Как встряхнулся народ! Он как будто живет одной жизнью и тысячеголосым ропотом дает знать, что внезапно пробудился от долгого мертвого сна и больше спать не желает. Наконец наступило то, чего так долго ждали: чудотворная весть о победе, освобождении, предоставлении гражданских прав находит волшебный отклик в каждом сердце. Она пришла к гордому и могучему человеку, сильные руки которого сбросят оковы и перед которым откроются безграничные непокоренные пространства. Эта весть дошла и до усталого поденщика, и до нищего, корка хлеба которого смочена слезами. Как! И для нас есть надежда, она спустилась и к нам, вниз? Голод и несчастья не должны быть вечными? Значит, хлеб, который мы взрастили на жесткой ниве и, напрягая силы, сжали, смололи и замесили, будет не весь отдан другим, но и мы будем есть его вдоволь? Прекрасная весть (говорят мудрые старики), но это невероятно! Как бы то ни было, но низшие слои населения, которые не платят денежных налогов и не имеют права голоса8, настойчиво толпятся вокруг тех, кто его имеет, и залы, где происходит голосование, оживленны и внутри, и снаружи.

Из всех городов только Париж будет иметь своих представителей в количестве 20 человек. Париж разделен на шестьдесят округов, каждый из которых (собравшись в церкви или в подобном месте) избирает двух выборщиков. Официальные депутации переходят из округа в округ, поскольку опыта нет и требуются постоянные консультации. Улицы заполнены озабоченным народом, мирным, но неспокойным и говорливым; временами посверкивают мушкеты, особенно около Palais, где еще раз заседает парламент, враждебный, трепещущий.

Да, французский народ озабочен! В эти великие дни какой даже самый бедный, но мыслящий ремесленник не бросит свое ремесло, чтобы пусть не голосовать, но присутствовать при голосовании? На всех дорогах шум и сутолока. На широких просторах Франции то здесь, то там в эти весенние месяцы, когда крестьянин бросает семена в борозды, разносится гомон происходящих собраний, шум толп, обсуждающих, приветствующих, голосующих бюллетенями и криками, - все эти нестройные звуки возносятся к небу. К политическим событиям добавляются и экономические: торговля прекратилась, хлеб дорожает, потому что перед суровой зимой было, как мы говорили, суровое лето с засухой и опустошительным градом 13 июля. Какой был ужасный день! Все рыдали, пока бушевала буря. Увы, первая его годовщина будет еще хуже. Вот при каких знамениях Франция избирает представителей нации.

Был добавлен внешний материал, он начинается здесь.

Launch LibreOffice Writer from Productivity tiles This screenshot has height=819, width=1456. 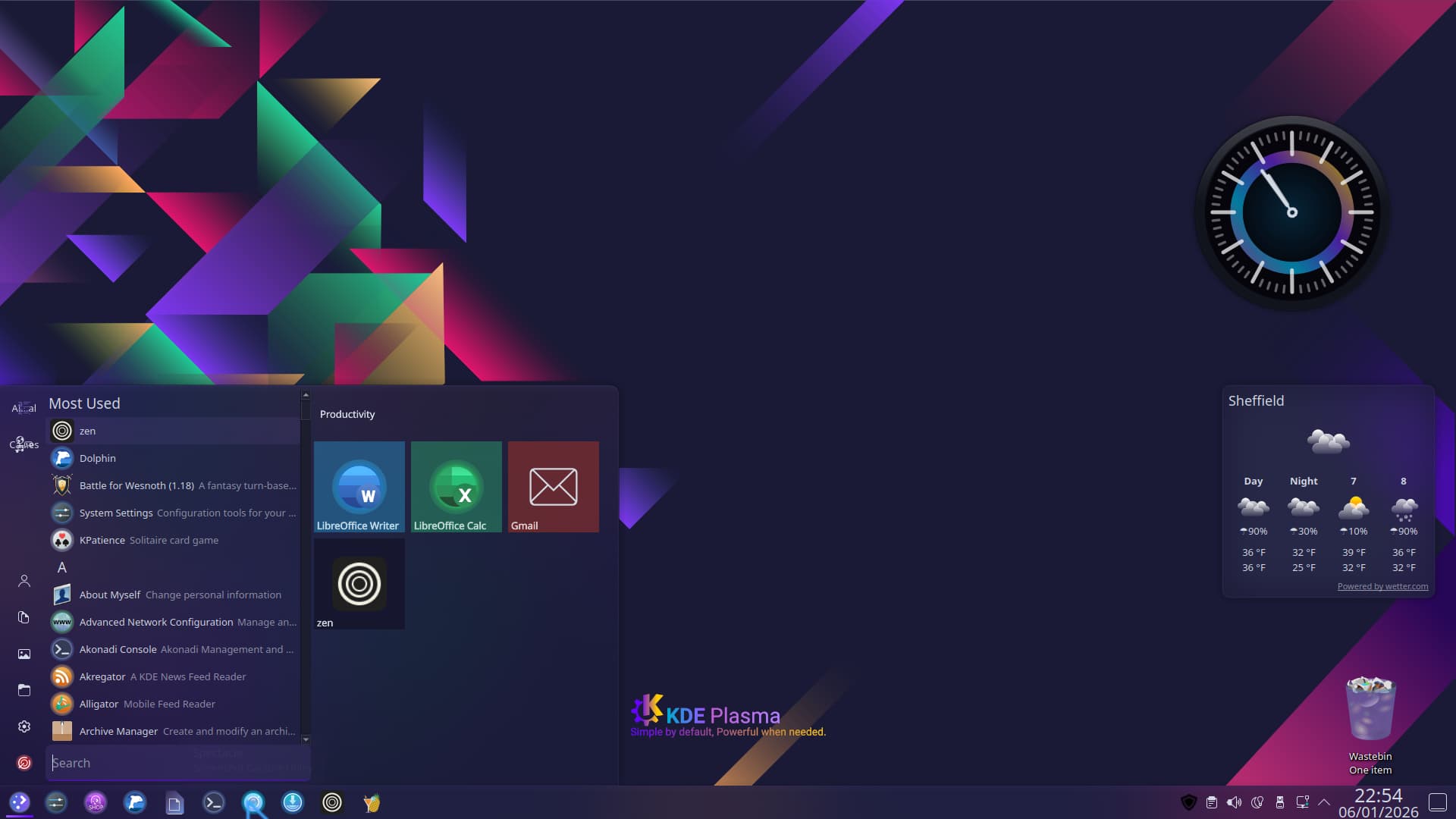pos(359,486)

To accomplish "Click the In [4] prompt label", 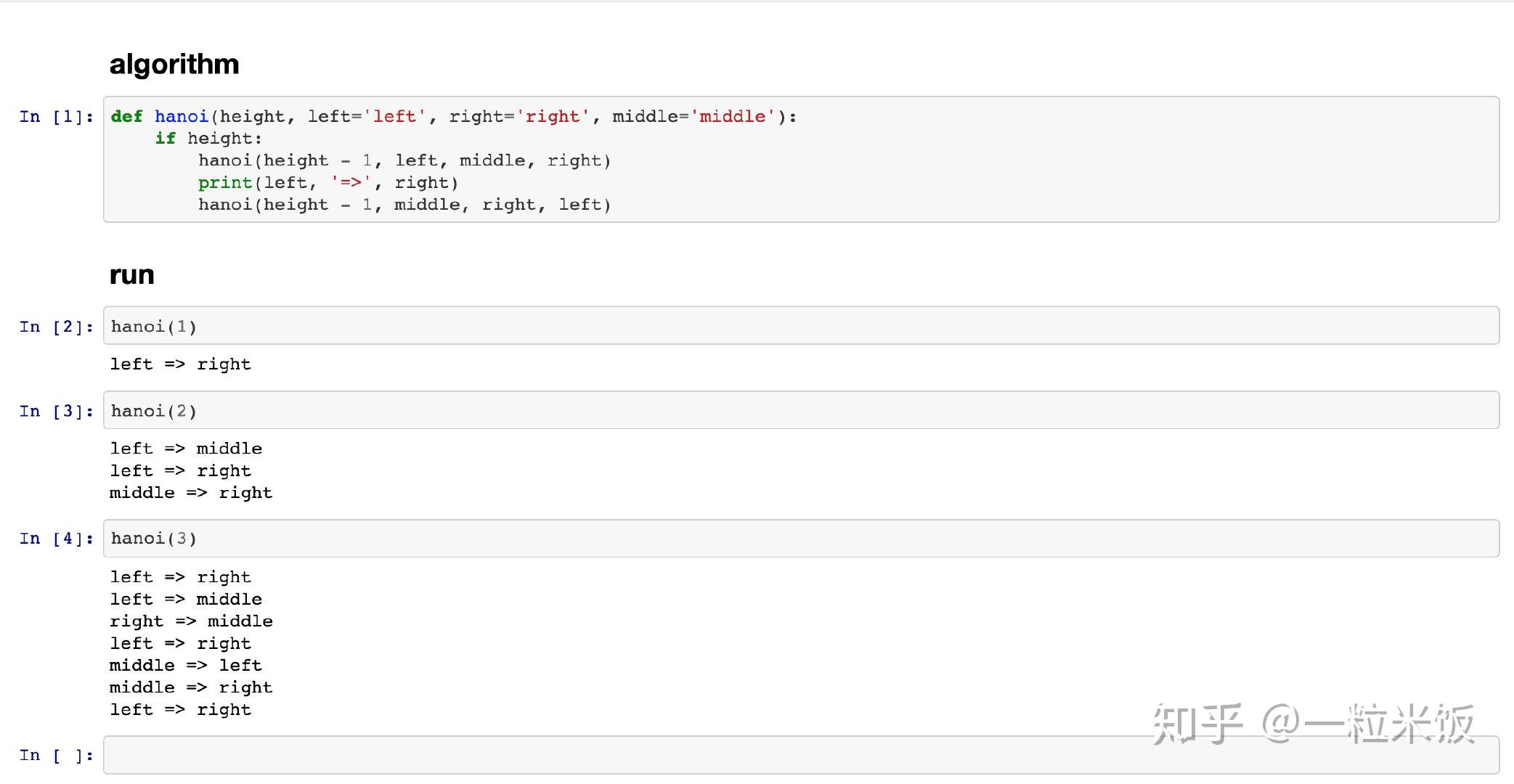I will (x=56, y=539).
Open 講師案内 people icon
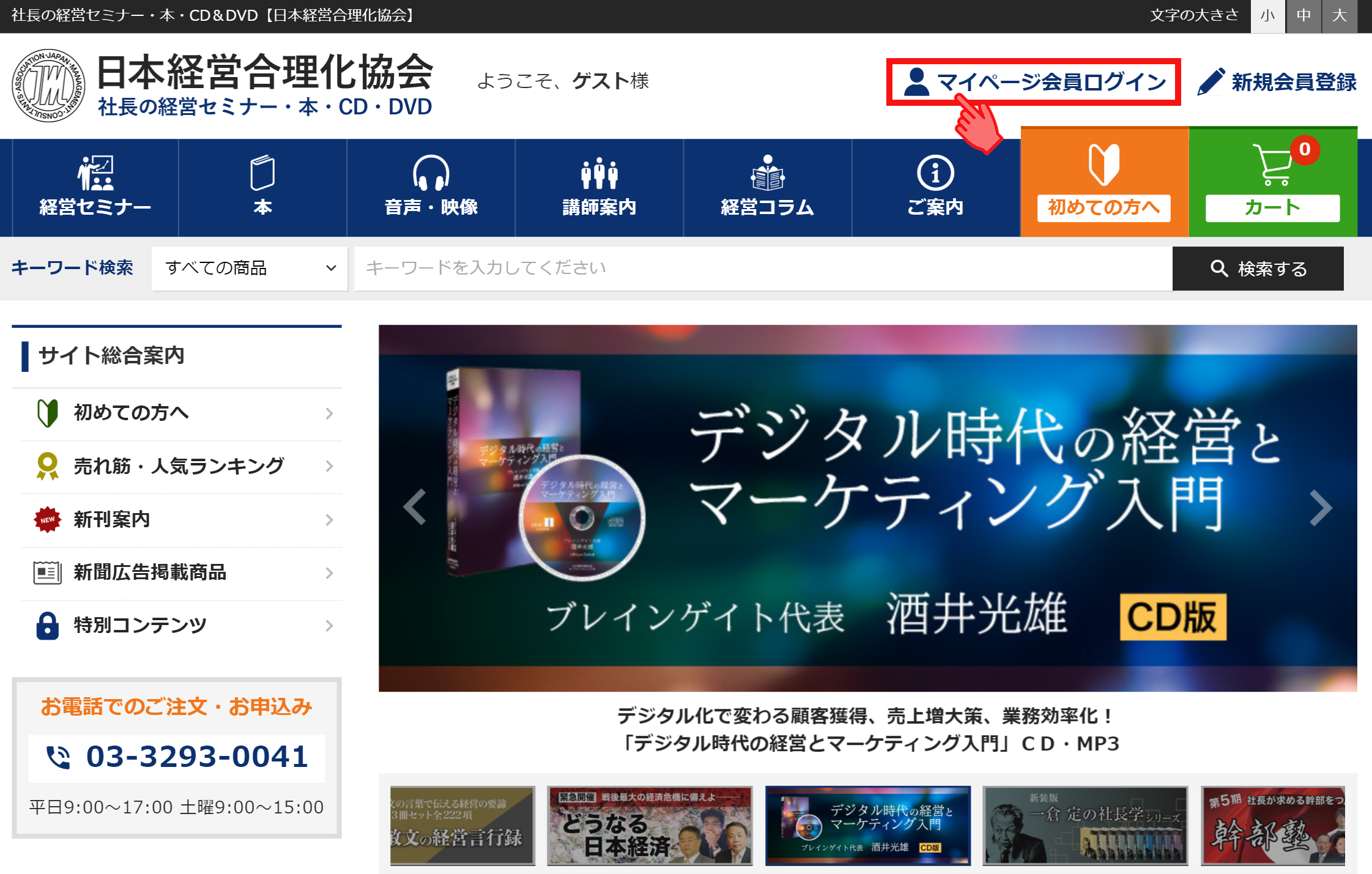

Мелкие детали и особенности этих выборов принадлежат не мировой, а местной или приходской истории, поэтому не будем задерживаться на новых беспорядках в Гренобле или Безансоне, на кровопролитии на улицах Ренна и - в результате него - шествии "бретонских юношей" с воззванием от своих матерей, сестер и невест, на других подобных происшествиях. Повсюду повторяется одна и та же печальная история с незначительными вариациями. Вновь созванный парламент (как в Безансоне), оторопевший перед махиной Генеральных штатов, которую сам же и вызвал к жизни, бросается с большей или меньшей отвагой вперед, чтобы остановить ее, но, увы! тут же оказывается опрокинутым, выброшенным вон, потому что новая народная сила умеет пользоваться не только словами, но и камнями! А иначе - а может быть, и вместе с тем - дворянское сословие, как в Бретани, заранее свяжет третье сословие, чтобы оно не нанесло вреда старым привилегиям. Но связать третье сословие, как бы это дело ни было хорошо подготовлено, невозможно, потому что эта махина Бриарей[182] рвет ваши веревки, как зеленый тростник. Связать? Увы, господа! Что будет с вашими рыцарскими рапирами, отвагой и турнирами; подумайте, чему и кому они будут служить? В сердце плебея также течет красная кровь, и она не бледнеет при взгляде даже на вас; шестьсот "бретонских дворян, собравшихся с оружием в руках во францисканском монастыре в Ренне" и просидевших в нем 72 часа, вышли более благоразумными, чем вошли. Вся молодежь Нанта, вся молодежь Анжера, вся Бретань всколыхнулась, "матери, сестры и невесты" кричали им вслед: "Вперед!" Но даже бретонское дворянство вынуждено разрешить обезумевшему миру идти своим путем.

вернуться

182

В греческой мифологии сторукий великан, сын Урана. В переносном смысле: сильный, активный, на многое способный человек.